Nigerians Make Demands, With Hostage’s Support

Nigerian militants who last week abducted nine foreign oil workers, including three Americans, demanded Friday that their government commit to jump-starting development in their chronically poor, southern region, which derives little apparent benefit from its vast oil fields.

“We are not troublemaking people,” one of the militants told a group of reporters, “but if they want trouble, we will give them trouble.”

The militants allowed one of the American hostages to speak to the journalists. Despite the weaponry arrayed around him, Macon Hawkins, 68, of Kosciusko, Tex., appeared to be in good spirits and said he and the other hostages were safe. But he urged President Bush and the United Nations to help resolve the increasingly violent standoff between the Nigerian government and the people of this restive area.

“They get nothing out of the oil, and they produce all of the oil,” Hawkins said of the Niger Delta residents. “They’re tired of it, so they’re going to fight, and they’re going to fight until death.”

He added, “Tell President Bush we want to get this thing settled.”

Hawkins joked with the journalists about the group’s conditions in captivity, which include air-conditioned rooms to sleep in and noodles for meals. He said he had been provided with medicine to control his diabetes and that the other eight hostages were being treated so well they were getting “fat and sassy.”

“All is well,” he said. “I just hope it ends well.”

The militants, who declined to give their names, arrived at the meeting on the water near this riverside village in several powerboats and wearing camouflaged tops, black hoods and colorful pieces of cloth tied around their arms. Many people in this region believe the cloth strips protect wearers against attacks.

In addition to belt-fed machine guns and Kalashnikov assault rifles, the militants had rocket-propelled grenade launchers. As they approached, they made a series of dramatic circling maneuvers and encouraged journalists, who were in two boats of their own, to take pictures as the white flags of the militants’ movement whipped in the breeze.

Gunmen abducted the nine oil workers — three Americans, two Thais, two Egyptians, a Briton and a Filipino — from a barge on Feb. 18. All were working for Willbros Group Inc., an oil services company headquartered in Panama.

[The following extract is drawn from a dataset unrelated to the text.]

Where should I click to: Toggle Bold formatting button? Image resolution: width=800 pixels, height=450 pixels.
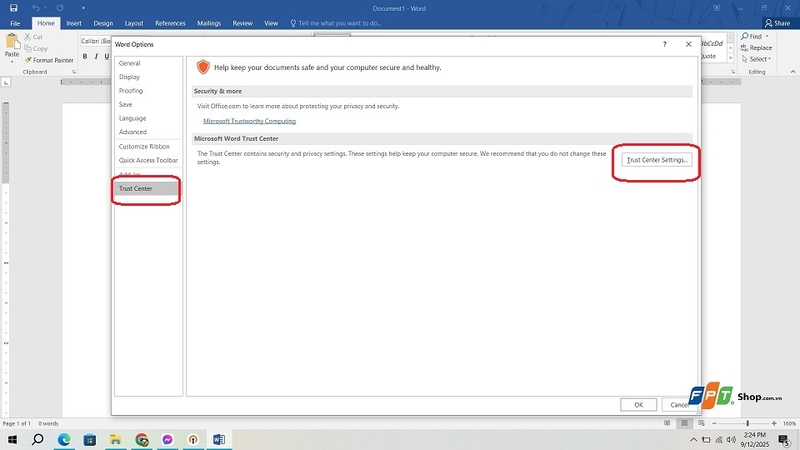pos(85,56)
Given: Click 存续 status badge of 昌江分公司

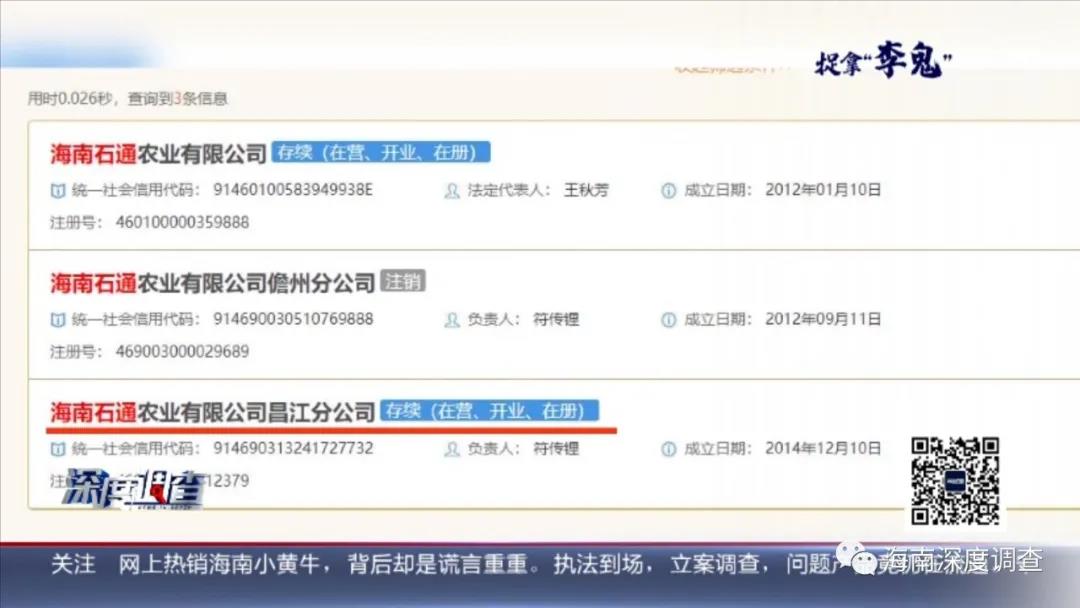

The attack came just weeks after four other foreign oil workers, including one American, were released after 19 days in captivity.

A newly emergent militant group, the Movement for the Emancipation of the Niger Delta, has asserted responsibility for those kidnappings and also for attacks on oil installations that have cut the country’s exports by 20 percent. Nigeria, which normally exports 2.5 million barrels a day, is the fifth-largest supplier of oil to the United States.

The militants complained bitterly about conditions in the Niger Delta, an area that has had little development in decades despite being home to the oil that provides the bulk of the nation’s foreign export earnings. The delta has a marked shortage of schools, hospitals, roads, bridges and sources of clean water. It was part of the southeastern region that sought to break away from Nigeria during the 1967-70 Biafran war.

The militants said they would not release the hostages until a new agreement to develop the region was in place and had been witnessed by Bush.

“We are fighting for justice,” one of the men said. “We, the Niger Delta people, are fighting for our rights.”

They called for the Nigerian military to abandon the area and for the government to release two of the region’s leaders: Mujahid Dokubo-Asari, who was jailed on charges of treason in September, and a former state governor, Diepreye Alamieyeseigha, who was arrested in Britain on money laundering charges last year but fled to Nigeria, where he was rearrested.

Hawkins, white-haired and wearing a checked, button-down shirt, appeared almost jovial. He noted that his birthday was approaching on March 1 and spoke with seeming contentment of the rhythms of life as a hostage.

“We’re always looking forward to teatime,” he said with a smile.

The men guarding Hawkins interrupted him only once, after reporters asked him to describe his capture. He began describing a scene at an oil barge, but a man wielding a rocket-propelled grenade launcher began yelling at him angrily, and Hawkins stopped.

A few minutes later, though, he seemed relaxed again, sipping from a box of orange juice. When asked what he would say to his wife back home in Texas, Hawkins replied, “I hope I see her soon.”